* **TASK OBJECTIVE**
What you write must be the lines from the one holding "You are a GUI" through the final line of the records below, reproduced exactly, minus the pictures.

* **Stored items**
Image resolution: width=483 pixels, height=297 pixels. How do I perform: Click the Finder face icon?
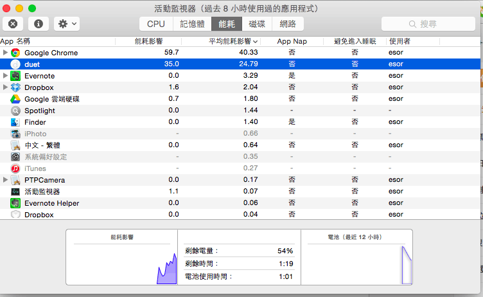click(15, 122)
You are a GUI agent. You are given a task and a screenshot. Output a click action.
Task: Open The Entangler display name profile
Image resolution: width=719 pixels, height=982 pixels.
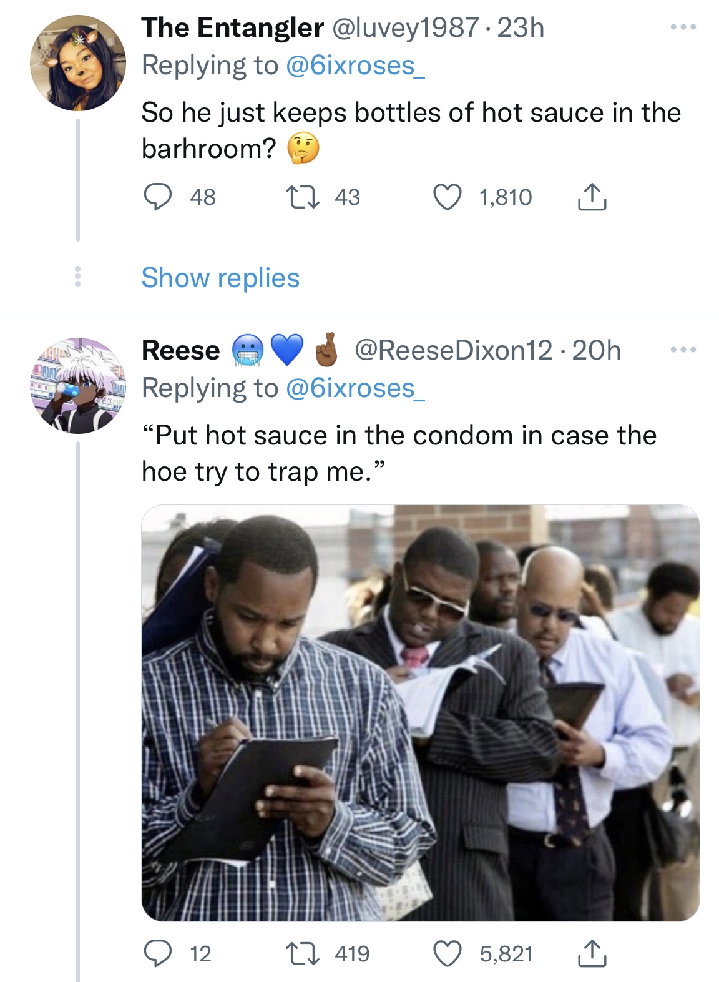(x=232, y=27)
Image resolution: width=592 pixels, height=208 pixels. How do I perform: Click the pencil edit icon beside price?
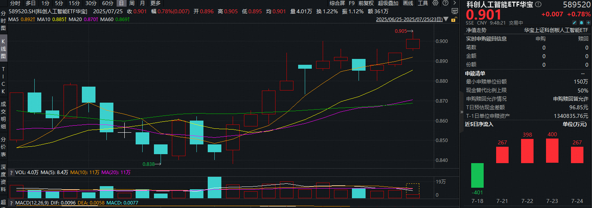[574, 23]
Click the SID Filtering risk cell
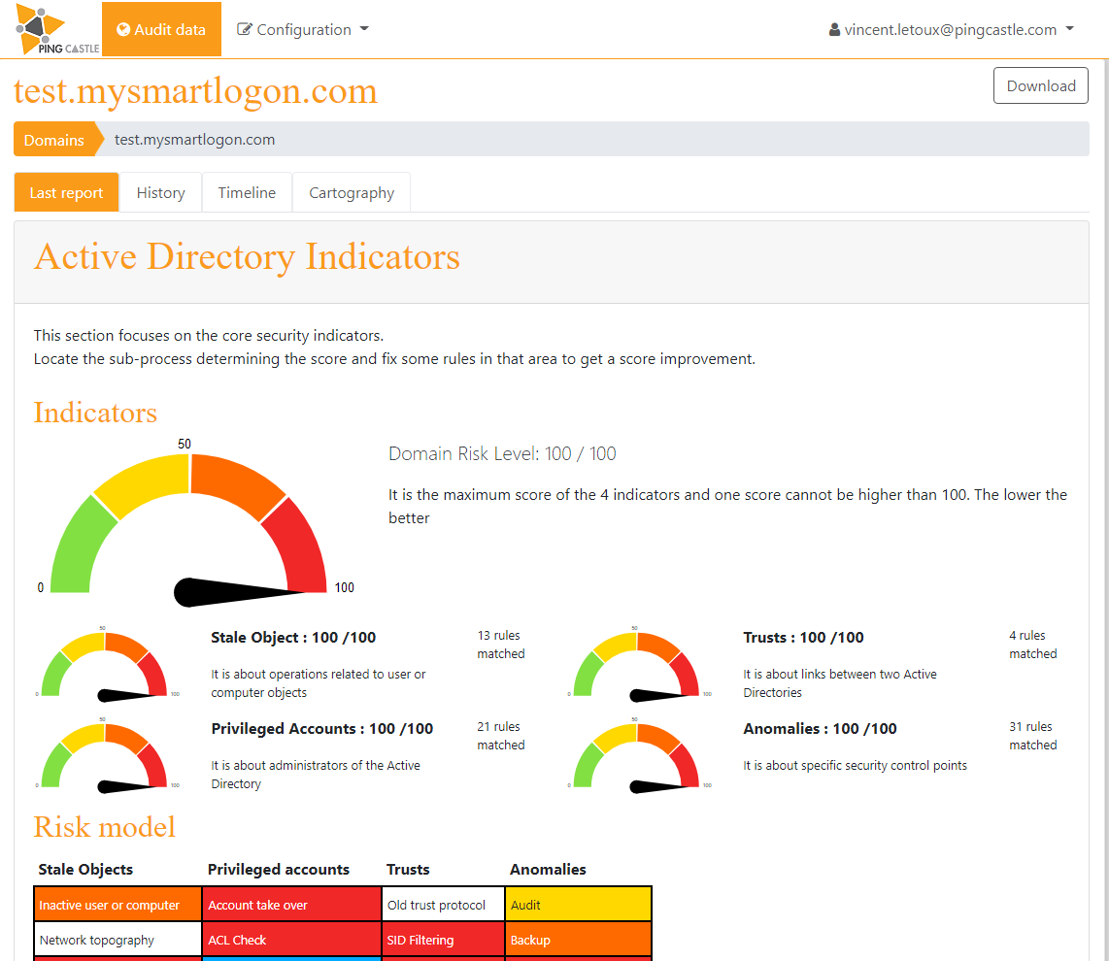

* **RESULT FOR THIS EXERCISE**
You are a GUI agent. You are given a task and a screenshot. Output a click action.
Task: Open The Entangler display name profile
Image resolution: width=719 pixels, height=982 pixels.
(x=232, y=27)
Image resolution: width=592 pixels, height=208 pixels. How do I perform: Click the pencil edit icon beside price?
[574, 23]
Click the SID Filtering risk cell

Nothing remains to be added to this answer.